__Supplied records__.

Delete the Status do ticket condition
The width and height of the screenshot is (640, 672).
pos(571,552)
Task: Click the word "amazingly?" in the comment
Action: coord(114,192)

__Your assignment__. Word for word, restate the lines running from the one containing "The width and" through the final line of the records above, and nothing besides.

__Exercise response__.
The width and height of the screenshot is (640, 672).
pos(571,552)
Task: Click the word "amazingly?" in the comment
Action: coord(114,192)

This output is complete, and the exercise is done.